Hey, Flobo here!
I know you are all ready to stuff your face for the holiday season. But before you do, spend some time with little ‘ol me while I talk about inspirations and all that jazz.
I’m sure by now you know about my almost unconditional love for my favorite superhero, but let me talk to you about my LEAST FAVORITE superhero in Gotham City’s Batman.
Batman has one of the most vocal fan-bases in all of comics. He’s considered one of the smartest minds in the DC Universe (his comic publisher’s home) and people will discuss the time(s) ol’ Bats smacked around (and defeated) Superman in battle ad nauseam. Not bad for the billionaire who keeps kryptonite in his utility belt.
But you see, Batman (and his mild-mannered alter-ego Bruce Wayne) doesn’t really have any super powers so the term “superhero” is a misnomer. Fans would argue he has “genius level intellect”, but that hasn’t been confirmed in the pages of the comics. (For my geeky opinion, I consider Lex Luthor, a pre-relaunch Oracle, and Mr. Terrific all smarter than the Caped Crusader but that’s another post for another time. I do peg him as the best detective, even though I have a soft spot for Elongated Man….and Detective Chimp.)

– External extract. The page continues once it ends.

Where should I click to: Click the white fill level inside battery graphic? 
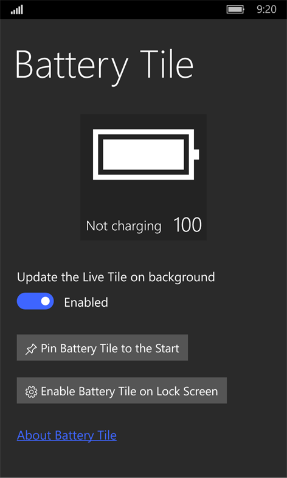click(144, 154)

My hate for the character doesn’t end there. I’m sure you’ve heard of the origin story: When Bruce Wayne was a kid he witnessed his parents being murdered right in front of his eyes. Taking that, he vows to rid the Gotham City of crime as The Batman, a symbol of fear. There’s a lot of things wrong with this. Besides the fact the character was inspired by/taken from Zorro, and that multi-billionaire corporate big wigs have no right (or time) to be vigilantes, to this writer it seems tragic that Bruce Wayne is pining for vengeance thirty or forty years after the original horrific event. That doesn’t seem like somebody who’s healed from the traumatic stress at all, and it definitely doesn’t seem like someone who should be given free reign to “protect” a city. Many writers from the comics know this, so they try to keep putting him through the wringer so the Batman character can be justified. (Jason Todd, anyone?)

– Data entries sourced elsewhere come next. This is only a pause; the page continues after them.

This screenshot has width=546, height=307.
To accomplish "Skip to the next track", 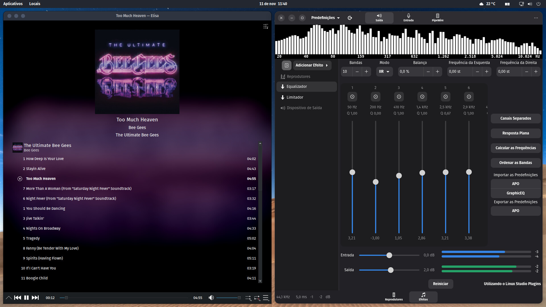I will tap(35, 298).
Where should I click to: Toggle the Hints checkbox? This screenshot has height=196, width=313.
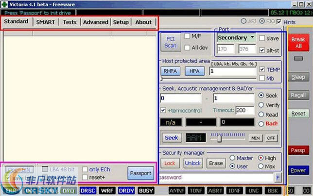point(278,22)
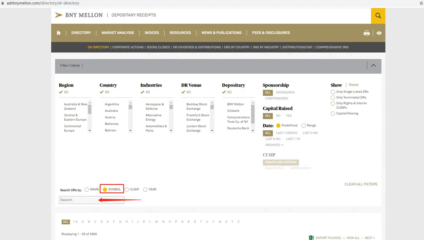Image resolution: width=424 pixels, height=240 pixels.
Task: Select the NAME search radio button
Action: pyautogui.click(x=87, y=190)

Okay, so I bashed the guy enough. What could I possibly learn from a character I personally do not care for. Well, the writing of course!
You see, there’s no denying that some of the brightest minds in comics, television, and film gave our friend Bats some of the greatest stories in modern history. Sure, if I sat you down on the corner and talked about a guy who walked around town in a overgrown Bat-suit doing things only the police should be involved with, you would laugh at me. However, everyone “believed” in the character in the film “The Dark Knight”. The 90s “Batman: The Animated Series” cartoon was one of the greatest of all time, and I’m sure that the “Knightfall” comic book story arc would be taught as literature in some English class of the future.

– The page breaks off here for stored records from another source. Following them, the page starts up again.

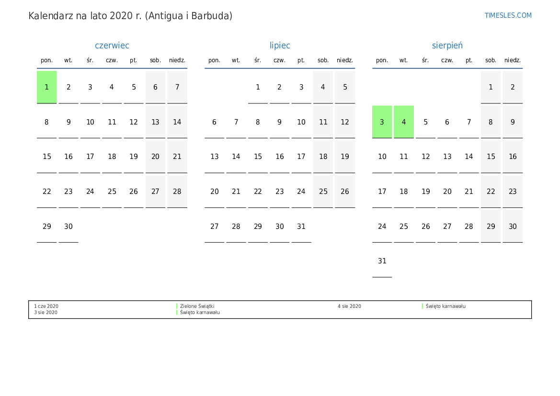Select 31 in the lipiec calendar

301,226
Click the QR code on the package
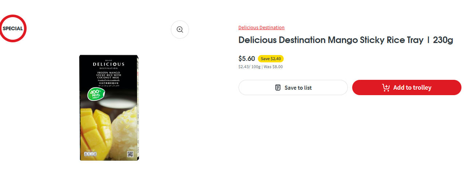Image resolution: width=464 pixels, height=191 pixels. (130, 153)

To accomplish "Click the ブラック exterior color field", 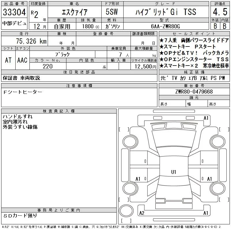I will point(62,55).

What I learned most from Batman is this: Sometimes if the story is good enough, the audience would look past the inherent flaws in that character. This is not to say to create weak characters from the start, but if the audience is sympathetic to the character’s plight–well, as sympathetic an audience can be to a multi-billionaire that employs underage children to be his crime-fighting partner(s)–and if the story is strong, they will most likely ride with you. People don’t cling to the fact a man in his 30s more or less lives in solitude save for a couple of people, they grasp on the notion that a young kid decided to fight back against the blight of his neighborhood.
“The Dark Knight” made a BILLION dollars at the box office, and Batman is one of DC’s most popular characters overall alongside Superman and Wonder Woman so of course this is just one man’s opinion. I will say, that I learned something from my least favorite comic book hero: It isn’t the beginnings that make you a hero, as much as it is your journey.
Now if you’re asking who’s my favorite billionaire smart guy who fights crime? Iron Man. Easy.